*** GIVEN RECORDS

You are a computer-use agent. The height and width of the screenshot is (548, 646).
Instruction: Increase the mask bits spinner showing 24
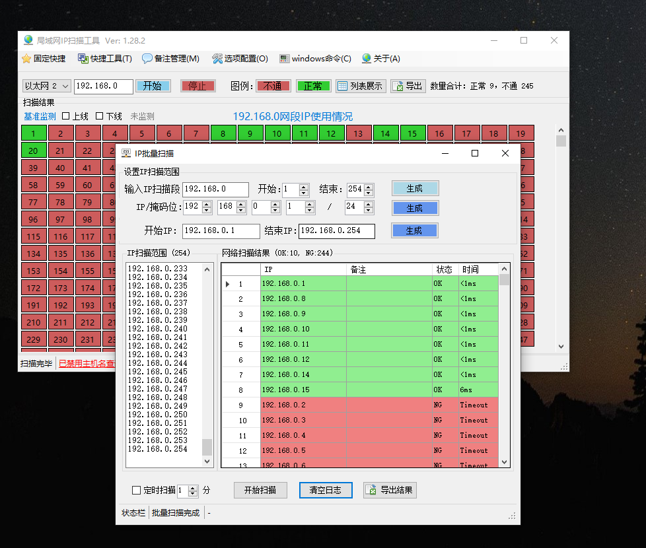369,203
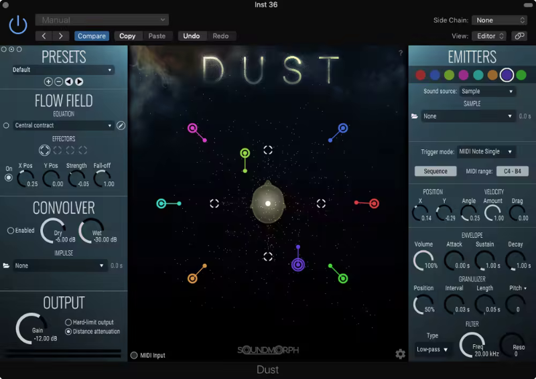Enable the Convolver
Viewport: 536px width, 379px height.
(11, 230)
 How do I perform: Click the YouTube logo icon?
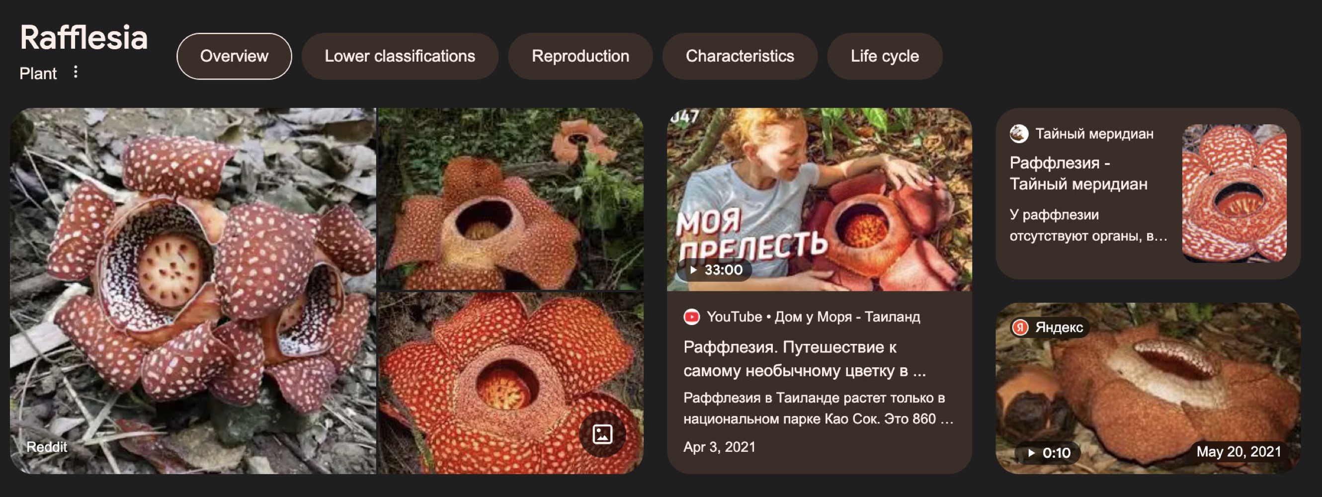pos(691,317)
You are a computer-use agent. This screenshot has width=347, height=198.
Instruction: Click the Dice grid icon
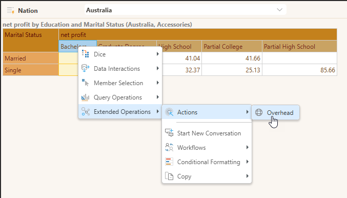[86, 54]
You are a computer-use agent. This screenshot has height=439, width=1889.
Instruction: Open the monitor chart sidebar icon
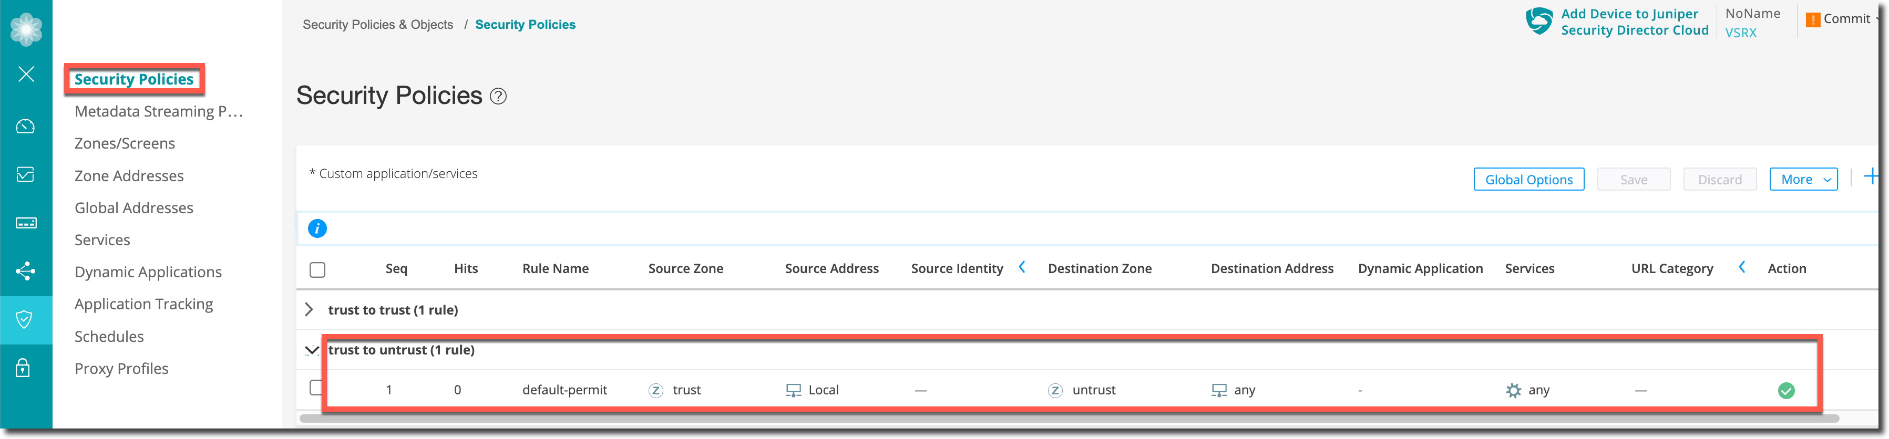click(x=26, y=174)
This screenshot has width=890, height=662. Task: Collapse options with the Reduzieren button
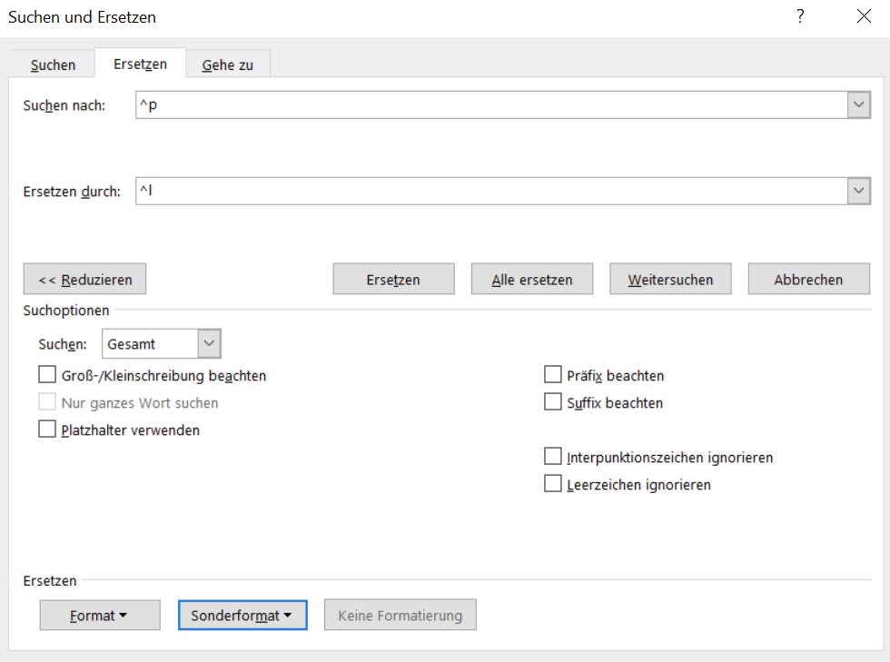[x=85, y=280]
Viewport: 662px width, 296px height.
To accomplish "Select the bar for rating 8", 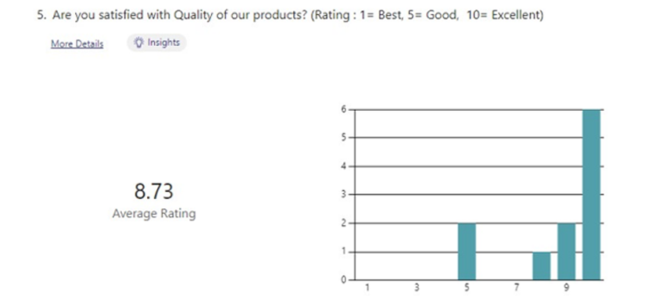I will coord(542,266).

******

== WHAT YOU ARE ASKED TO DO ==
From the records above, give again only the part that opens with the line containing "Instruction: Increase the" and closes with the line containing "has height=439, width=1889.". Keep both ends but drop the pictures.

== RESPONSE AREA ==
Instruction: Increase the mask bits spinner showing 24
369,203
Enable the Convolver
Viewport: 536px width, 379px height.
(11, 230)
 How do I perform: Click the YouTube logo icon?
pos(691,317)
You are a computer-use agent. This screenshot has width=347, height=198.
Instruction: Click the Dice grid icon
[86, 54]
You are a computer-use agent. This screenshot has height=439, width=1889.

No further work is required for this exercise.